1987 Beberman Award Winner: Victoria Garrett
Victoria Garrett, the wife of Julius C. Burke, graduated with honors from the College of Wooster and then New York's Manhattan School of Music. Upon graduation, she joined the New York City Opera at Lincoln Center. She has taught voice at Bethel College, a four-year liberal arts college in Mishawaka, Ind., has sung with the Indiana Opera North company in South Bend, Ind., and now is a fine arts instructor and artist-in-residence at Bethel College.
1988 Beberman Award Winner: Judge Mary Schroder
The Honorable Mary Murphy Schroeder is now Chief Judge of the Ninth Circuit, by far the largest circuit in the country, with a full complement of 28 judges. It handles about 20 percent of all of the appeals in the federal court system. She moved from the Arizona State Court of Appeals to the U.S. Court of Appeals in October 1979. Judge Schroeder received her J.D. from the University of Chicago and has been a visiting instructor at the Arizona State University Law school, where she received that law school's distinguished achievement award. She is an adjunct lecturer at Duke University. Judge Schroeder is active in several associations, including the National Association of Women Judges (president, 1998-9), the American Judicature Society, and the National Association of Women Lawyers. Judge Schroeder also has been a member of the ABA Standing Committee on Federal Judicial Improvements.

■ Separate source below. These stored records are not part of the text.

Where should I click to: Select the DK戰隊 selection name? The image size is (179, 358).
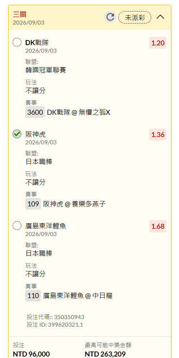click(x=37, y=43)

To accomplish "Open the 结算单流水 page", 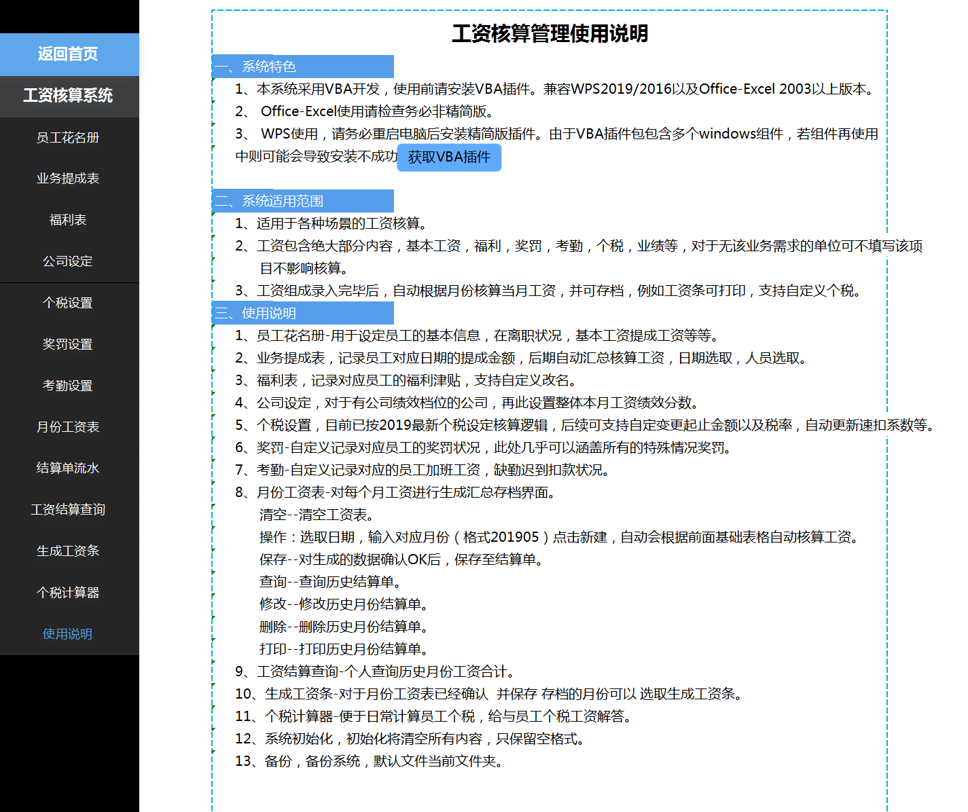I will [68, 468].
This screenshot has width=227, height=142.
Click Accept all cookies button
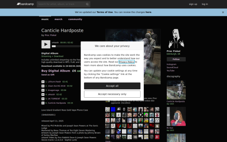point(112,86)
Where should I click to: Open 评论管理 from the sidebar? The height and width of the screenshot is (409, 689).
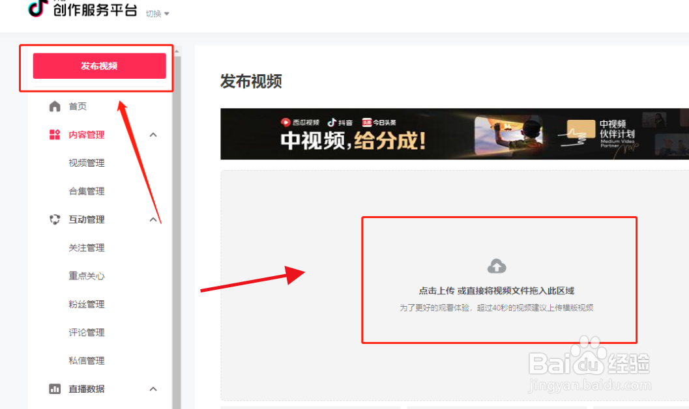click(x=86, y=332)
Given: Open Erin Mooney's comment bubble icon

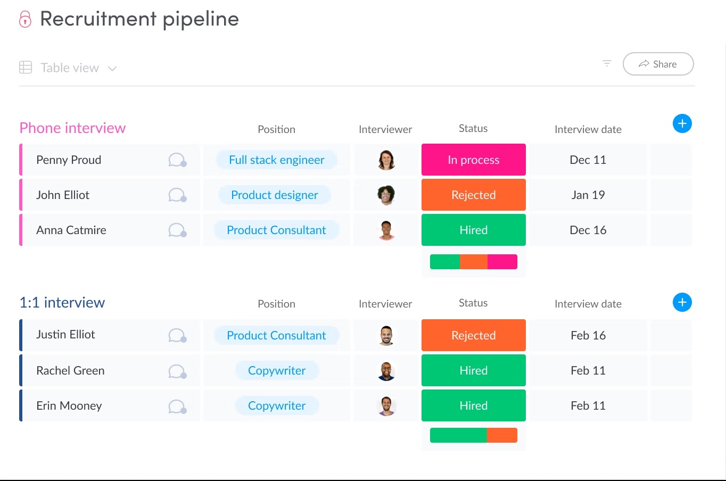Looking at the screenshot, I should 177,406.
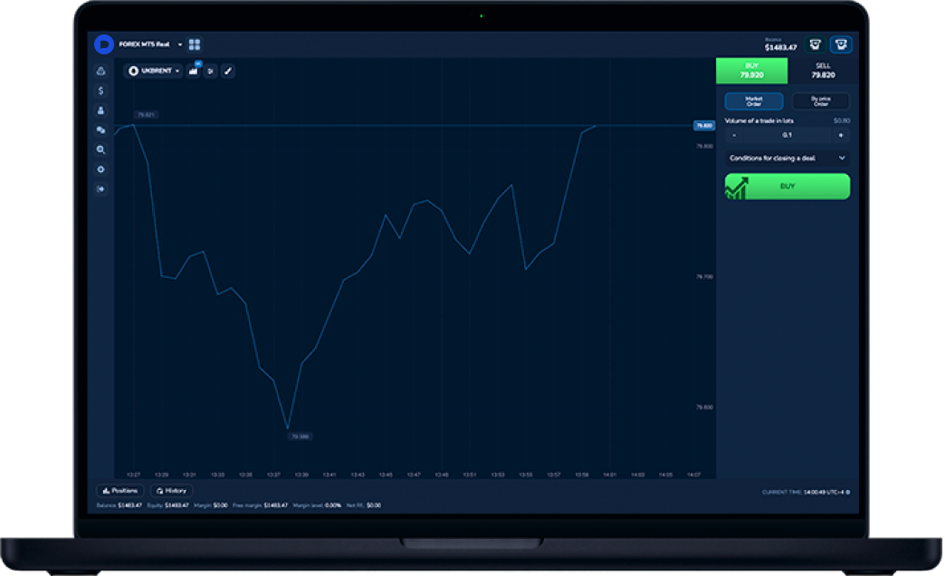Click the blue platform logo icon
The image size is (945, 576).
pyautogui.click(x=104, y=44)
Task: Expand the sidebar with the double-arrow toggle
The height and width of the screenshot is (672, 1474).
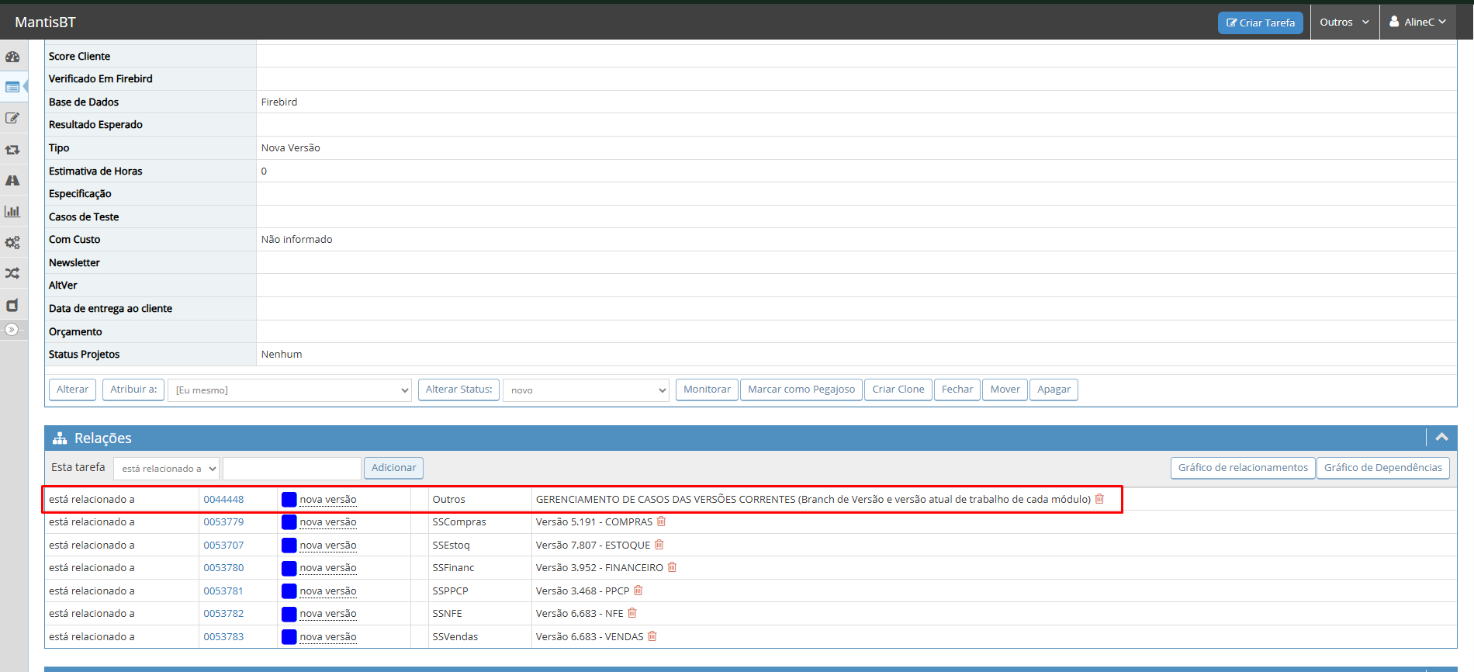Action: [12, 330]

1989 Beberman Award Winner: George Frampton Jr.
From 1986 to 1993, Frampton served as President of The Wilderness Society, a non-profit organization devoted to preserving wilderness and wildlife. From 1976 to 1985, he was a partner in the law firm of Rogovin, Stern & Huge of Washington, D.C. Also from 1979 to 1980, he was Deputy Director and Chief of Staff for the Nuclear Regulatory Commission's Investigation into the Three Mile Island Nuclear Accident. Frampton served as Assistant Special Prosecutor, Watergate Special Prosecution Force, from 1973 to 1975. Frampton was a Fellow at the Center for Law and Social Policy from 1972 to 1973. In addition, Mr. Frampton clerked for the Honorable Harry A. Blackmun, United States Supreme Court, during the Court's 1971 to 1972 session. Frampton received his B.A. in Physics and Philosophy, cum laude from Yale College, his M.S., with distinction, from the London School of Economics, and his J.D., magna cum laude from Harvard Law School. Previously he had served as a law clerk to Supreme Court Justice Harry H. Blackmun, Special Counsel to the State of Alaska to investigate allegations of misconduct of the governor and his chief of staff, and co-authored a book on Watergate.
1990 Beberman Award Winner: Marjorie G. Bardeen
A manager of the Fermi National Accelerator Laboratory Education Office and a member of the Friends of FermiLab Board of Directors, a nonprofit corporation that exists to develop and conduct pre-college education programs at FermiLab, Bardeen has been the Principal Investigator of four National Science Foundation grants to Friends of FermiLab and has been the co-PI of an NSF grant that supports a collaboration of 10 federal Department of Energy national laboratories that conduct teacher enhancement and leadership institutes under the National Teacher Enhancement Program. She previously taught in the TAG program at the Handley Junior High School in Glen Ellyn, was the President of the Glenbard High School District Board of Education, and was vice-president and program director of the Friends of FermiLab Association. Her husband, William A. Bardeen, Uni Class of 1958, was head of the Theoretical Physics Department at FermiLab.